I am using document-term vectors to represent a collection of document. I use TF*IDF to calculate the term weight for each document vector. Then I could use this matrix to train a model for document classification.

I am looking forward to classify new document in future. But in order to classify it, I need to turn the document into a document-term vector first, and the vector should be composed of TF*IDF values, too.

My question is, how could I calculate the TF*IDF with just a single document?

As far as I understand, TF can be calculated based on a single document itself, but the IDF can only be calculated with a collection of document. In my current experiment, I actually calculate the TF*IDF value for the whole collection of documents. And then I use some documents as training set and the others as test set.

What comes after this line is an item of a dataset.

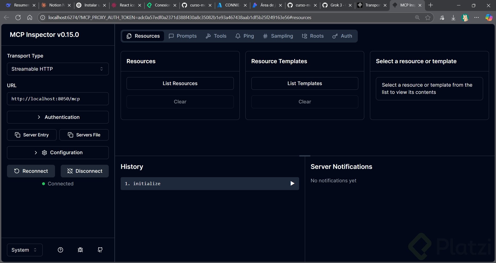Open the System theme dropdown
Image resolution: width=496 pixels, height=263 pixels.
click(25, 250)

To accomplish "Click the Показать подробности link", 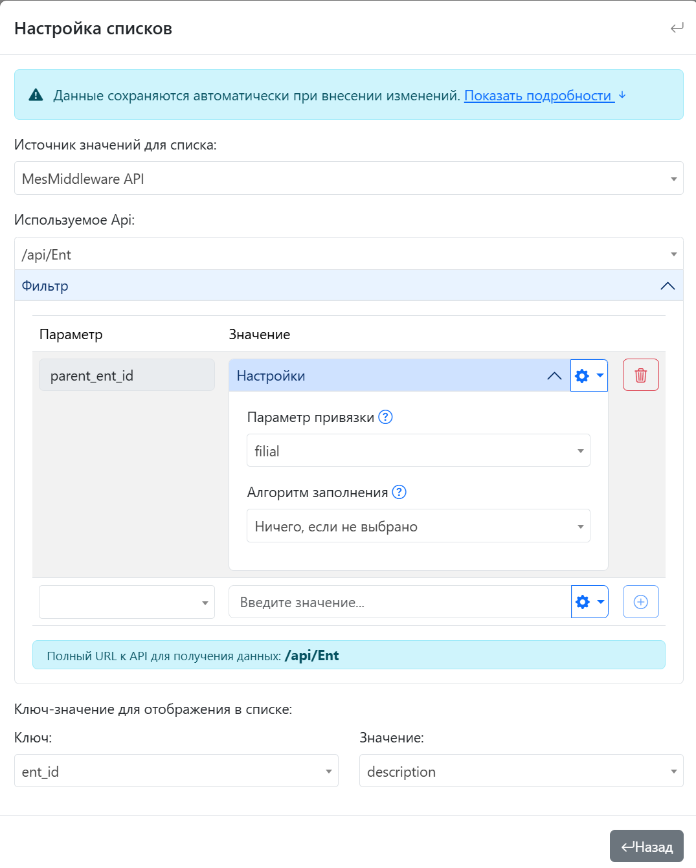I will 539,96.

I just suddenly realized that this seems not so applicable to real life.

ADD 1

So there are actually 2 subtly different scenarios for classification:

  1. to classify some documents whose content are known but label are not known.
  2. to classify some totally unseen document.

For 1, we can combine all the documents, both with and without labels. And get the TF*IDF over all of them. This way, even we only use the documents with labels for training, the training result will still contain the influence of the documents without labels.

But my scenario is 2.

Suppose I have the following information for term T from the summary of the training set corpus:

  • document count for T in the training set is n
  • total number of training documents is N

Should I calculate the IDF of t for a unseen document D as below?

IDF(t, D)= log((N+1)/(n+1))

ADD 2

And what if I encounter a term in the new document which didn't show up in the training corpus before? How should I calculate the weight for it in the doc-term vector?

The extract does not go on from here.